Aid deliveries to besieged areas were a key part of the cessation of hostilities deal brokered by the US and Russia seven days ago.
But the Syrian military and rebels have accused each other of violating the truce.
Earlier, air strikes were reported to have resumed on Aleppo and other cities after the Syrian military declared the seven-day "regime of calm" at an end.
It said rebel groups, which it referred to as "terrorists", had failed to commit to any provisions of the truce deal.
The US, which brokered the cessation of violence along with Russia, said it was working to extend the agreement, but called on Russia to clarify the Syrian statement.
"Our arrangement is with Russia, which is responsible for the Syrian regime's compliance, so we expect Russia to clarify their position," state department spokesman John Kirby said.
US Secretary of State John Kerry criticised the Syrian declaration, saying: "It would be good if they didn't talk first to the press but if they talked to the people who are actually negotiating this."
He had earlier described the truce as "holding but fragile".

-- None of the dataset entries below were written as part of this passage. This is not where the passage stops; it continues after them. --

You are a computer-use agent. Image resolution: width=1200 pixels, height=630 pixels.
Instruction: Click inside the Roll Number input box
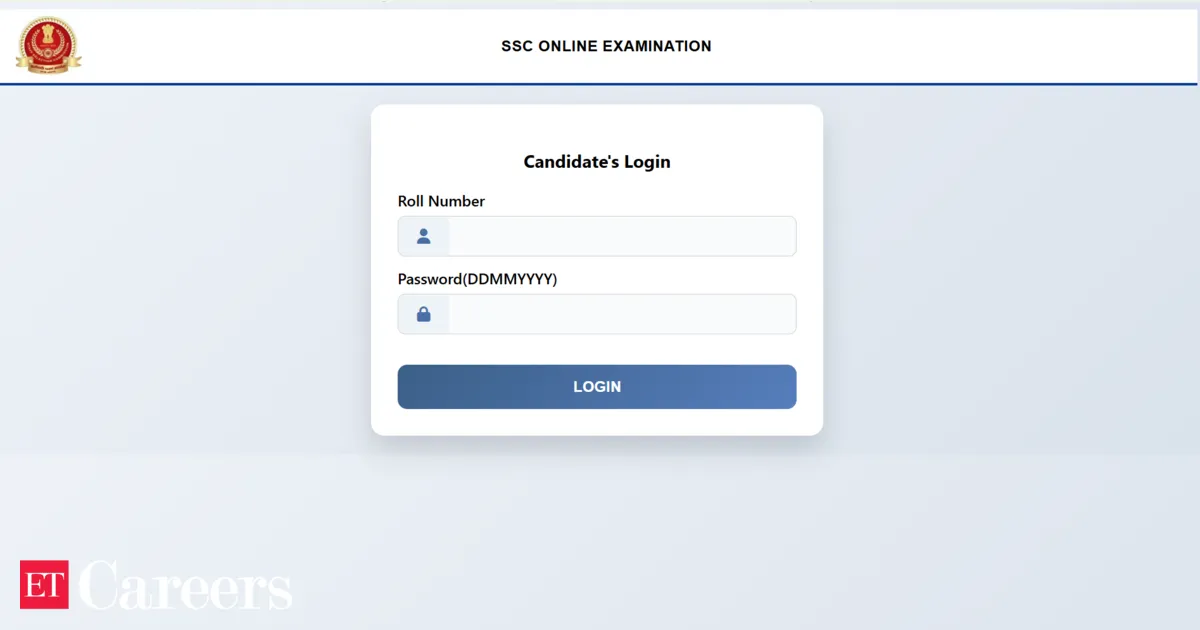[620, 235]
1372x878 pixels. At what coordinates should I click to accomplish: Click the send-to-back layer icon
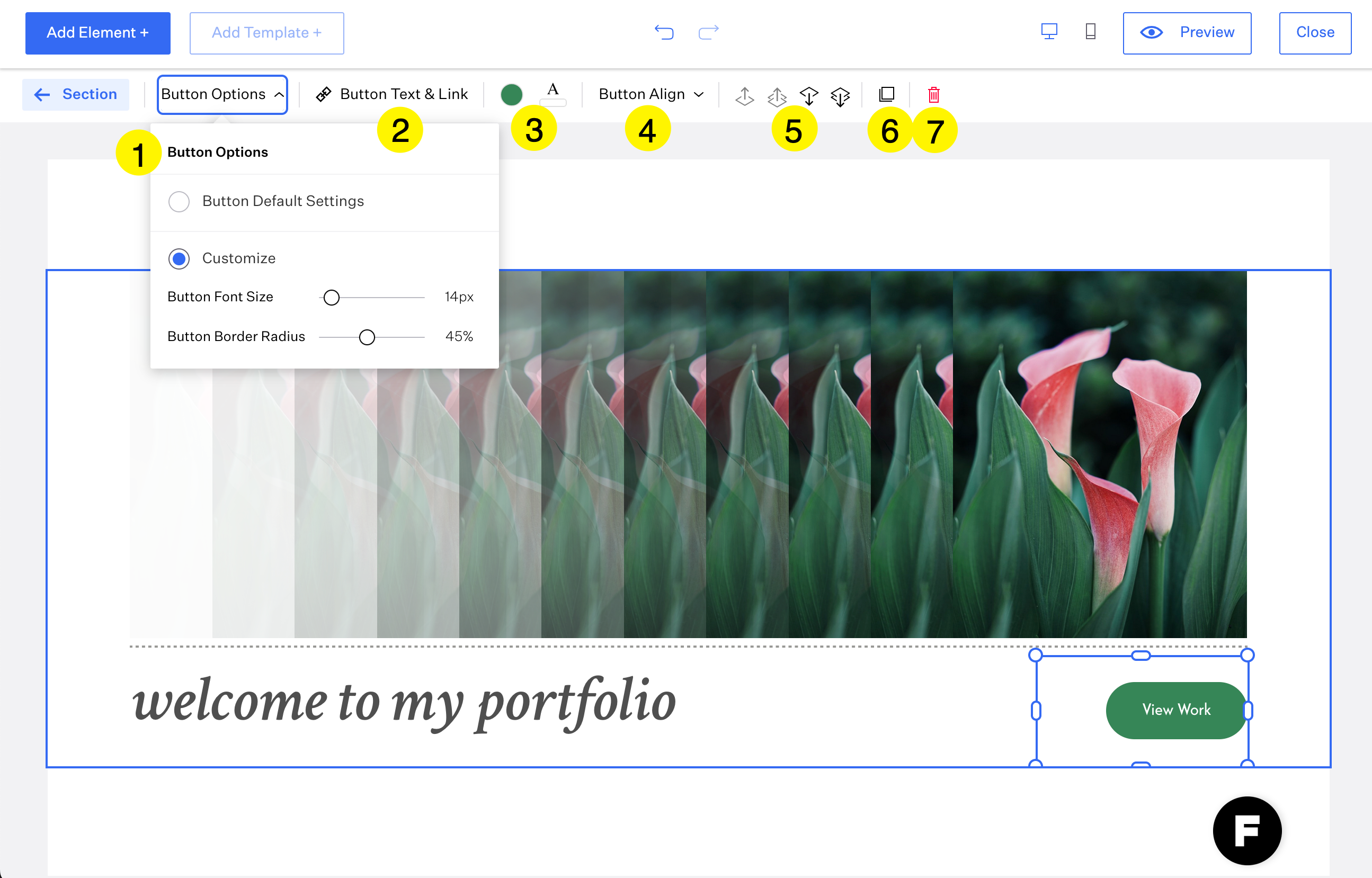[x=841, y=96]
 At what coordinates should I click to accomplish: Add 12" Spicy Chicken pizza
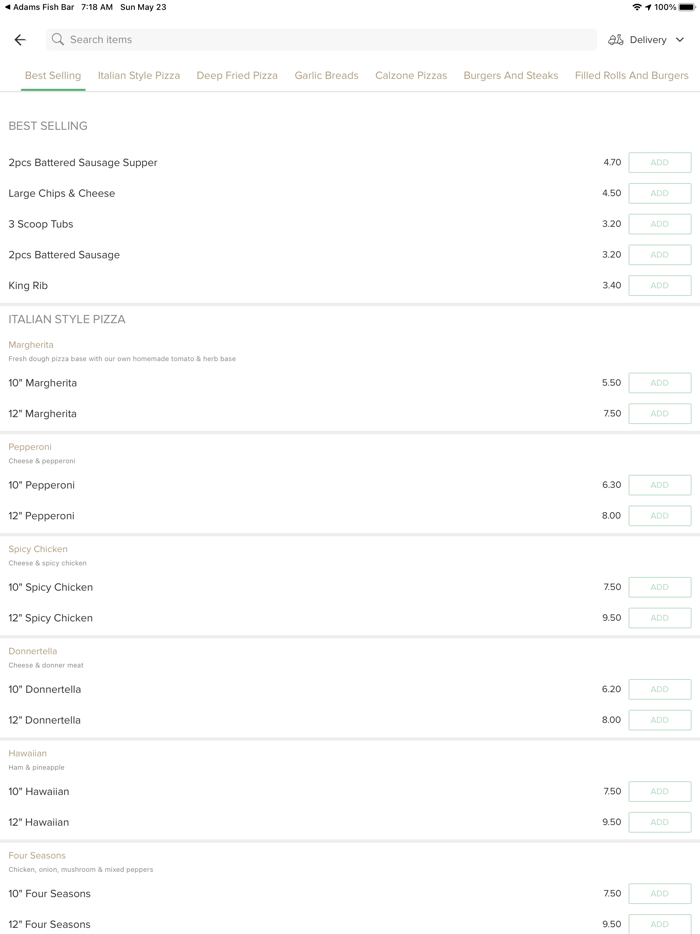pos(659,618)
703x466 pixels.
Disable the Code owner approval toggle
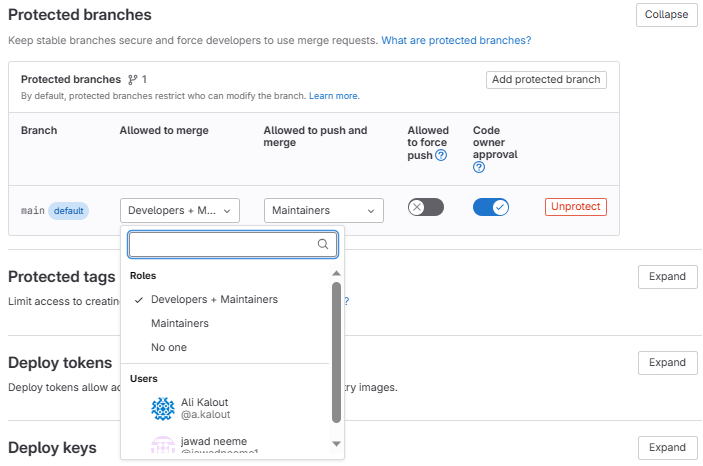491,207
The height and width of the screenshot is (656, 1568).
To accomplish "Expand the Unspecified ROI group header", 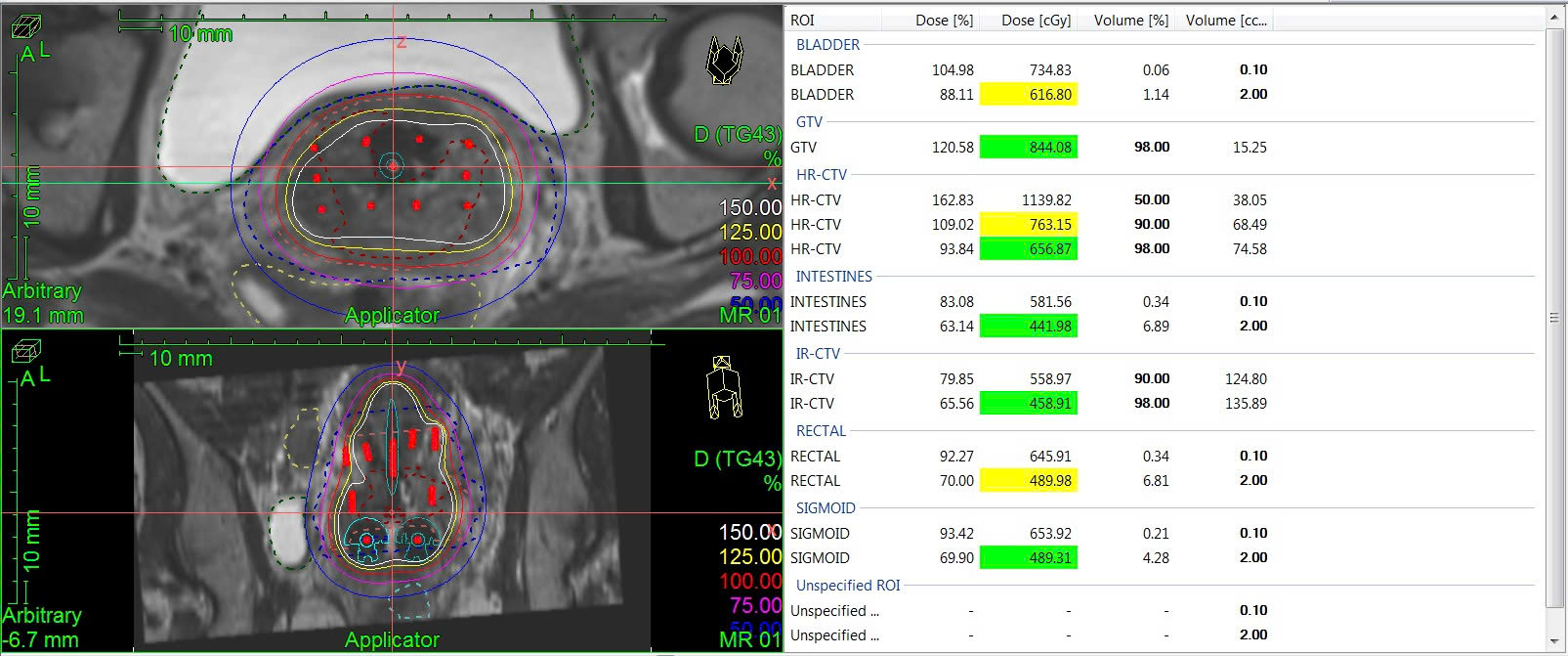I will point(847,586).
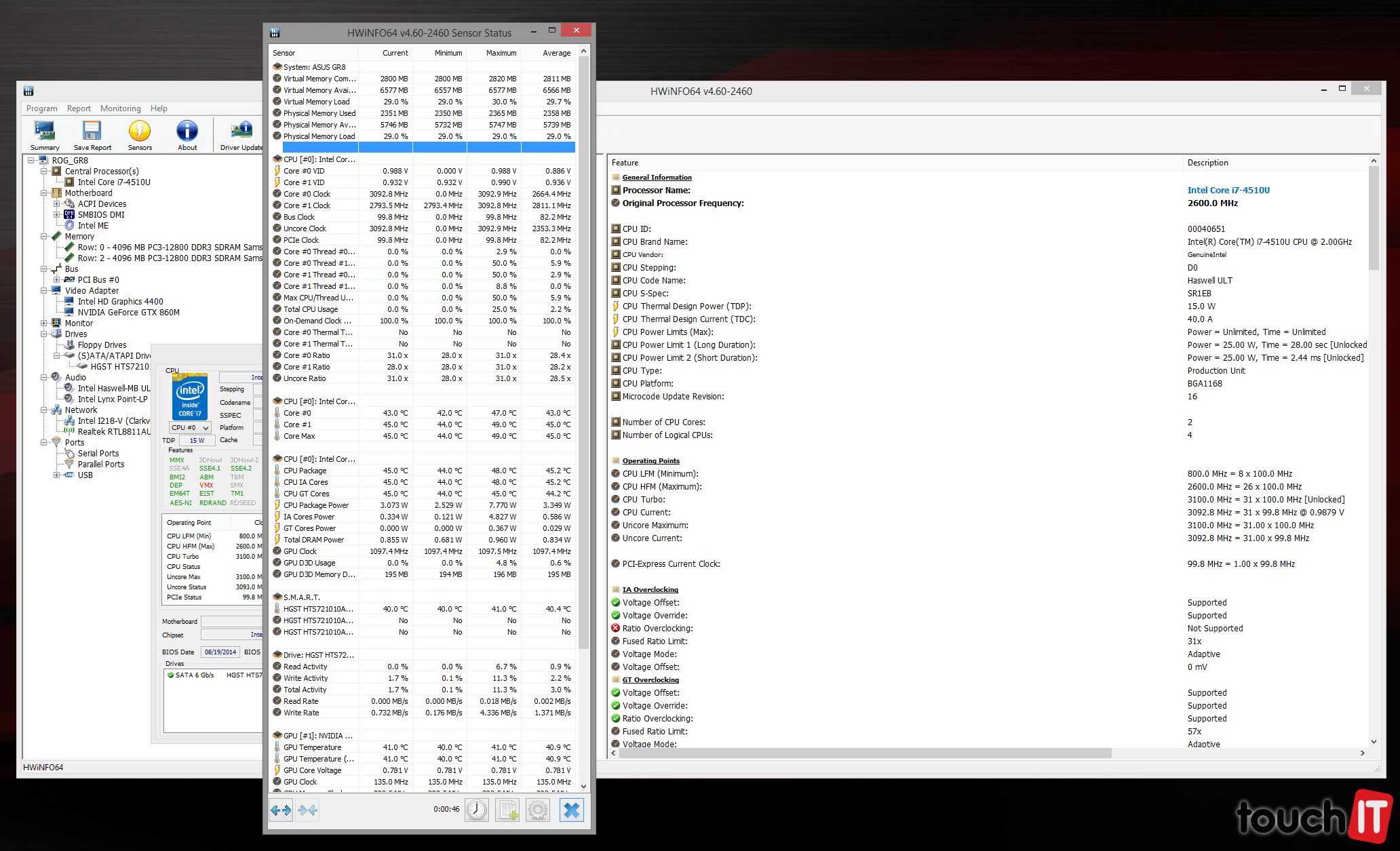Click the Maximum column header

pos(501,53)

The US and Russia are to hold further talks on the Syrian situation in New York on Tuesday, the state department added.
The Syrian Observatory for Human Rights said air strikes had hit rebel-held areas in Aleppo and villages to the west.
A correspondent with the AFP news agency in the city said artillery shelling and air strikes hit Sukkari and Amiriyah, two eastern districts.
Government-backed air strikes were also reported in the city of Homs and in the cities of Hama and Idlib.
'Pained and disappointed'
The cessation agreement included deliveries of humanitarian aid for the worst hit areas, but by Monday most shipments had yet to go in.
The stalled convoys include 20 lorries due to supply rebel-held eastern Aleppo where about 275,000 civilians are trapped without access to food or medical supplies.
UN Under-Secretary General for Humanitarian Affairs Stephen O'Brien said he was "pained and disappointed" that the convoy had yet to cross into Syria from Turkey.
Some aid was delivered to the besieged town of Talbiseh in Homs province on Monday, the Red Cross said.
The truce was dealt a blow on Saturday when warplanes from the US-led coalition against so-called Islamic State (IS) bombed Syrian troops in the eastern city of Deir al-Zour, apparently unintentionally.
Officials said the strikes killed more than 60 soldiers. President Bashar al-Assad called them the "latest example of flagrant American aggression against Syrian army positions in the interests of the terrorist organisation Daesh [IS]".
On Monday, the UK confirmed that British aircraft - believed to be unmanned, remotely-piloted Reaper drones - had been involved in the strike, along with jets from Australia and Denmark.